Records for this exercise
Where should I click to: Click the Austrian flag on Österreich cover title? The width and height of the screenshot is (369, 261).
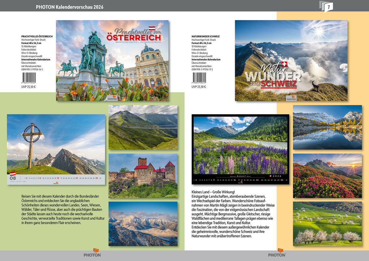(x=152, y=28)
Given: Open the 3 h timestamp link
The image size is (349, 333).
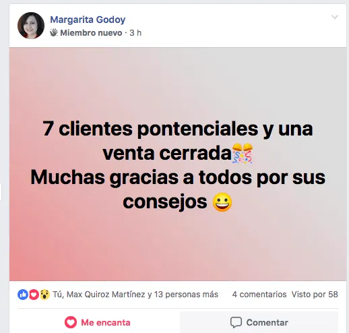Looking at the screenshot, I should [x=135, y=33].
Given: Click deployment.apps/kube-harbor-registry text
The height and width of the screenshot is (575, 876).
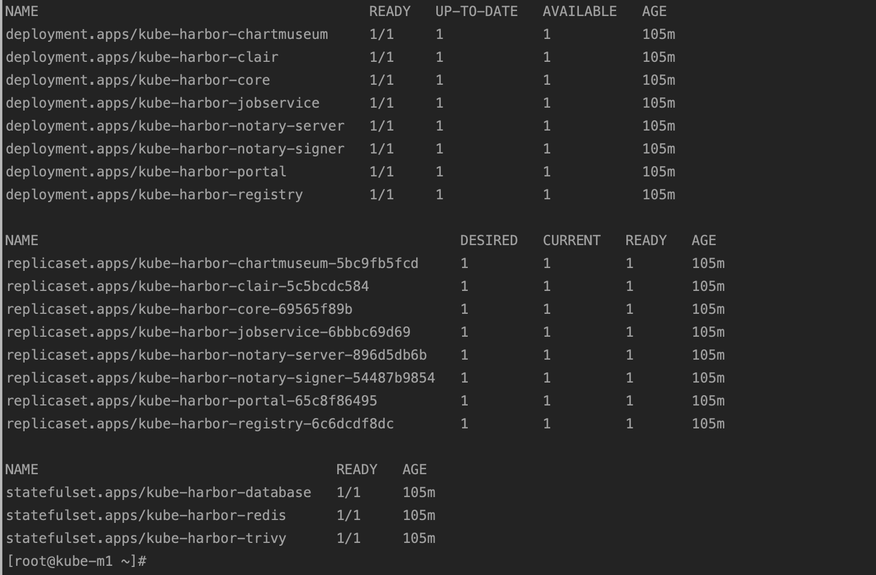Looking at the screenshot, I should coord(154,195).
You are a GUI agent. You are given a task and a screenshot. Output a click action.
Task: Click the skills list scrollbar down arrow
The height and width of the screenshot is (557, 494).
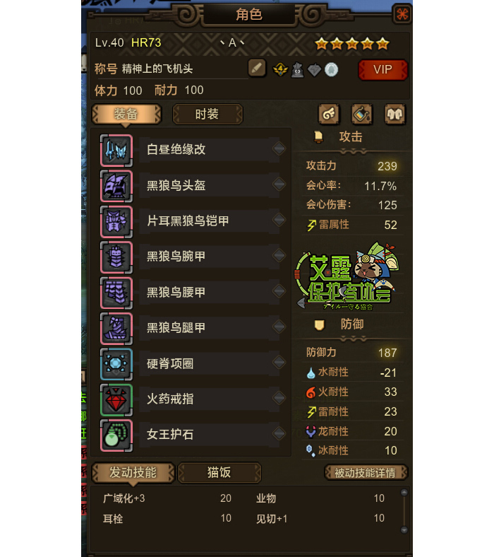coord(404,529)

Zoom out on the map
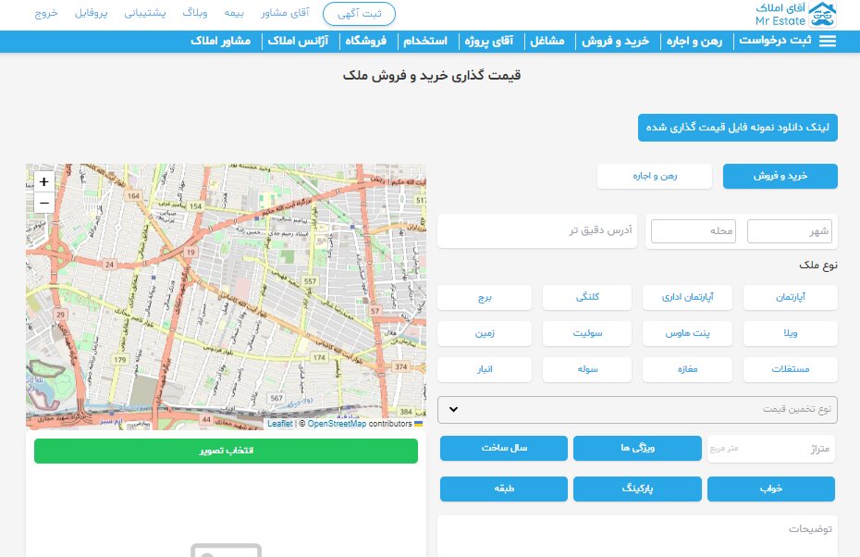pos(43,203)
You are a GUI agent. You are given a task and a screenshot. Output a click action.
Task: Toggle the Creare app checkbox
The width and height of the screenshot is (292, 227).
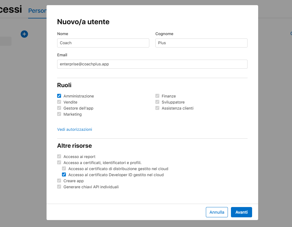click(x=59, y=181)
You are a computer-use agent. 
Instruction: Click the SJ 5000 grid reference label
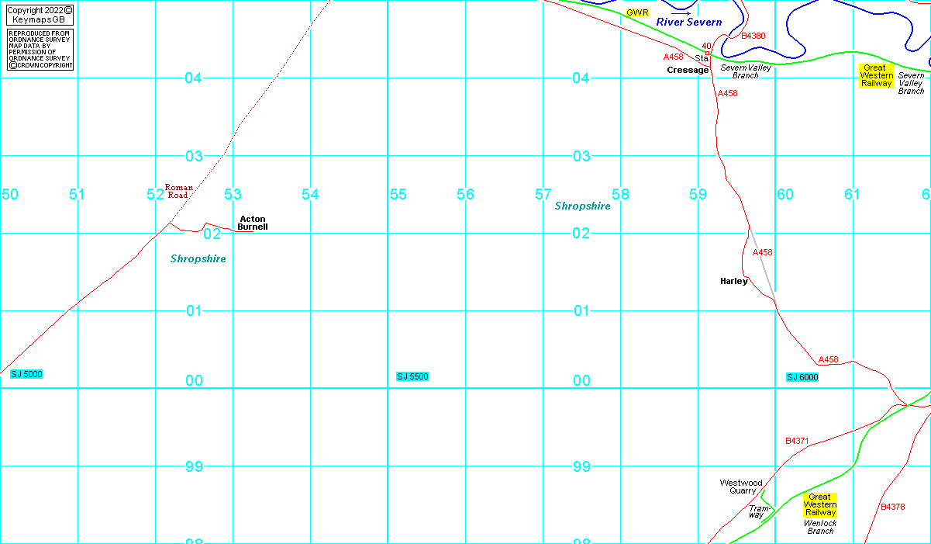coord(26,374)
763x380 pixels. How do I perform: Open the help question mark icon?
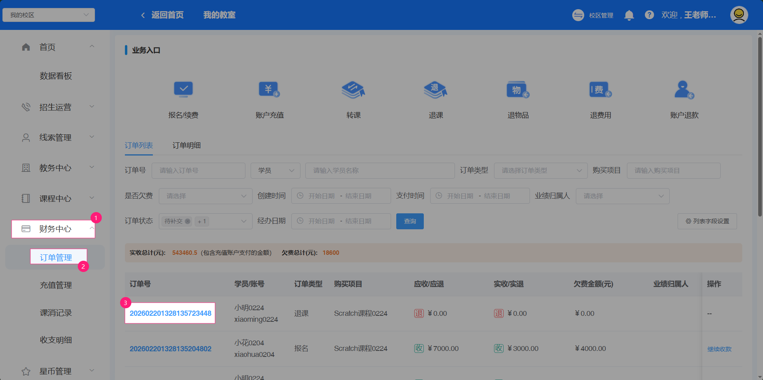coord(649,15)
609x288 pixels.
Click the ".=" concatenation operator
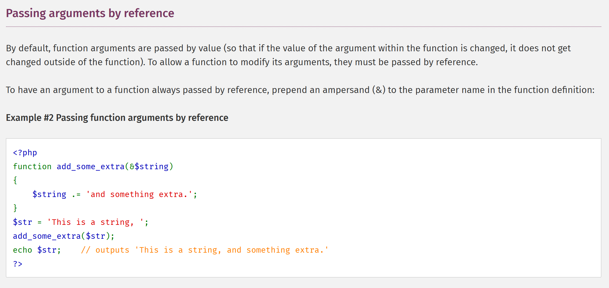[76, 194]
--
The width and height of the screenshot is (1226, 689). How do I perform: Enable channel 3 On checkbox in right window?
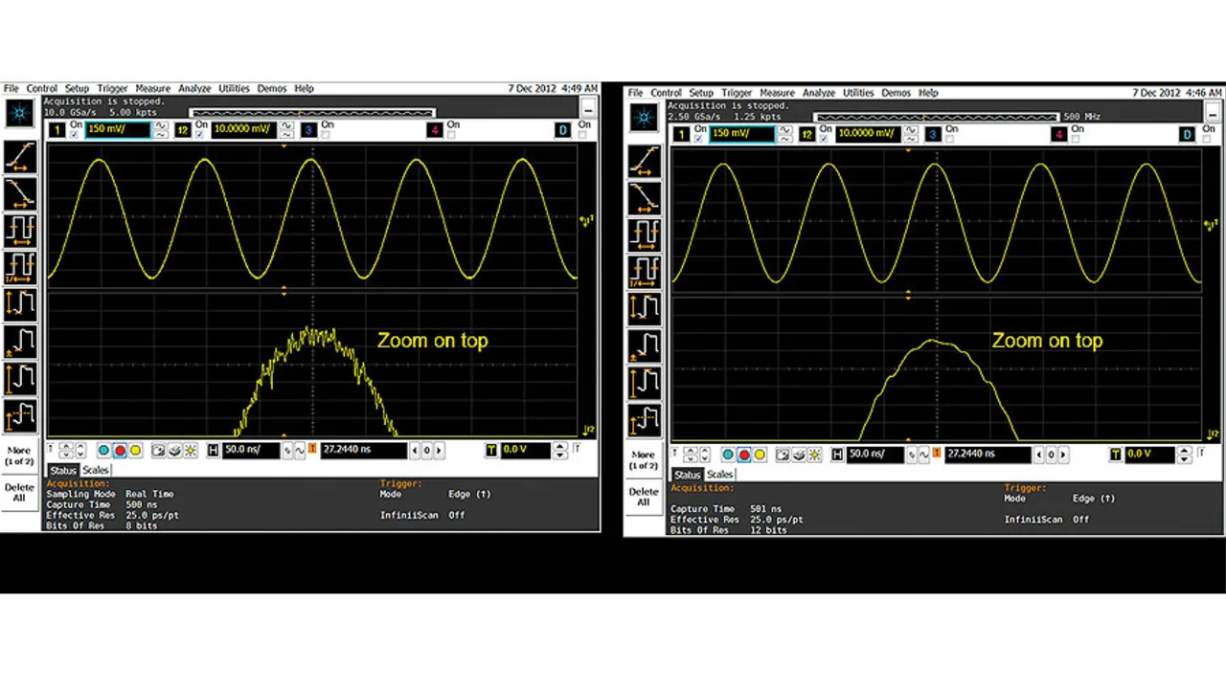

What is expected
Starting at the line containing "Where should I" and finishing at the line containing "Given: Click deployment.apps/kube-harbor-registry", return those lines exactly as they appear above, without the pictures.

Answer section
Where should I click to: Click the Austrian flag on Österreich cover title? The width and height of the screenshot is (369, 261).
(x=152, y=28)
Given: Open the 3 h timestamp link
The image size is (349, 333).
Looking at the screenshot, I should [x=135, y=33].
Given: Click deployment.apps/kube-harbor-registry text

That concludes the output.